Files
OpenGait/docs/sconet-eval-reproduction-notes.md

75 lines
3.3 KiB
Markdown

# ScoNet Checkpoint Evaluation Reproduction Notes
This document records the findings and successful procedure for reproducing ScoNet checkpoint evaluation using `uv` and the OpenGait framework.
## Observed Failure Sequence and Root Causes
### 1. Missing Dependencies (Eager Auto-Import)
OpenGait uses a dynamic registration pattern in `opengait/modeling/models/__init__.py`. When `main.py` imports `models`, it attempts to iterate through all modules in the `models/` directory. If any model file (e.g., `BiggerGait_DINOv2.py`) has dependencies not installed in the current environment (like `timm`), the entire program fails even if you are not using that specific model.
**Root Cause:** `iter_modules` in `opengait/modeling/models/__init__.py` triggers imports of all sibling files.
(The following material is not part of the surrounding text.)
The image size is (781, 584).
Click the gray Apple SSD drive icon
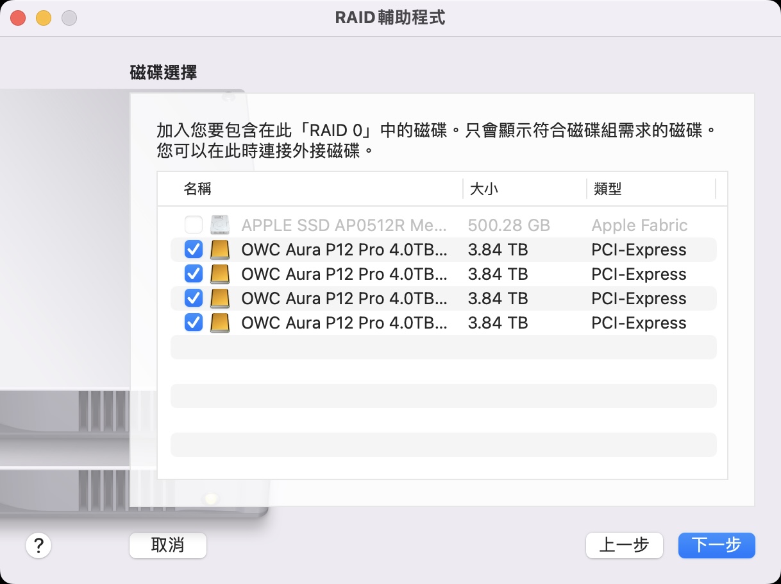pos(219,225)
### 2. GPU/World Size Mismatch
The runtime enforces a strict equality between the number of visible GPUs and the DDP world size in `opengait/main.py`:
```python
# opengait/main.py
if torch.distributed.get_world_size() != torch.cuda.device_count():
raise ValueError("Expect number of available GPUs({}) equals to the world size({}).".format(
torch.cuda.device_count(), torch.distributed.get_world_size()))
```
**Error Message:** `ValueError: Expect number of available GPUs(2) equals to the world size(1)`
### 3. Evaluator Sampler Batch Size Rule
The evaluator enforces that the total batch size must equal the number of GPUs in testing mode, as checked in `opengait/modeling/base_model.py`.
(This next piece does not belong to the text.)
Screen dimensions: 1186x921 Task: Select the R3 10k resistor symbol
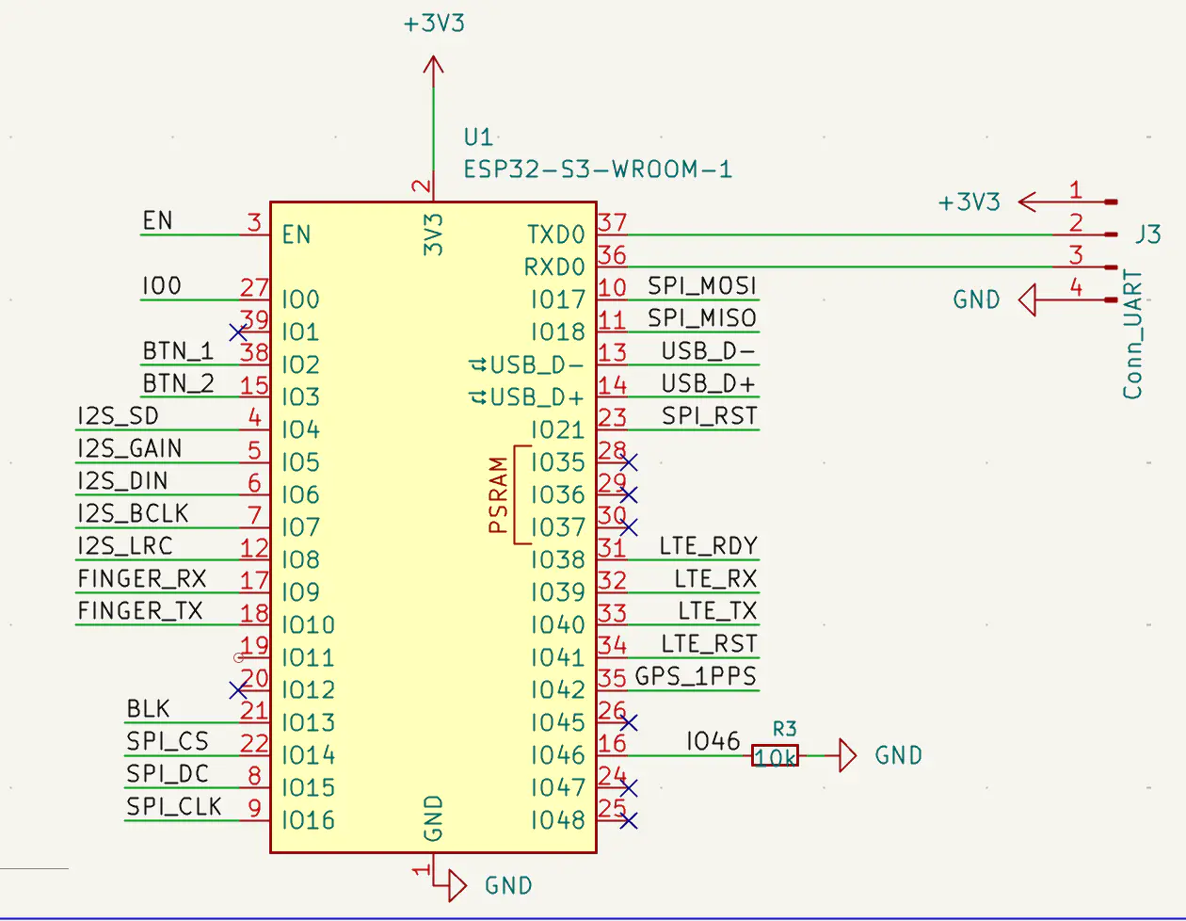(775, 755)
**Error Message:** `ValueError: The batch size (8) must be equal to the number of GPUs (1) in testing mode!`
## Successful Reproduction Environment
- **Runtime:** `uv` with PEP 621 (`pyproject.toml`)
- **Hardware:** 1 Visible GPU
- **Dataset Path:** Symlinked at `datasets/Scoliosis1K` (user-created link pointing to the actual data root).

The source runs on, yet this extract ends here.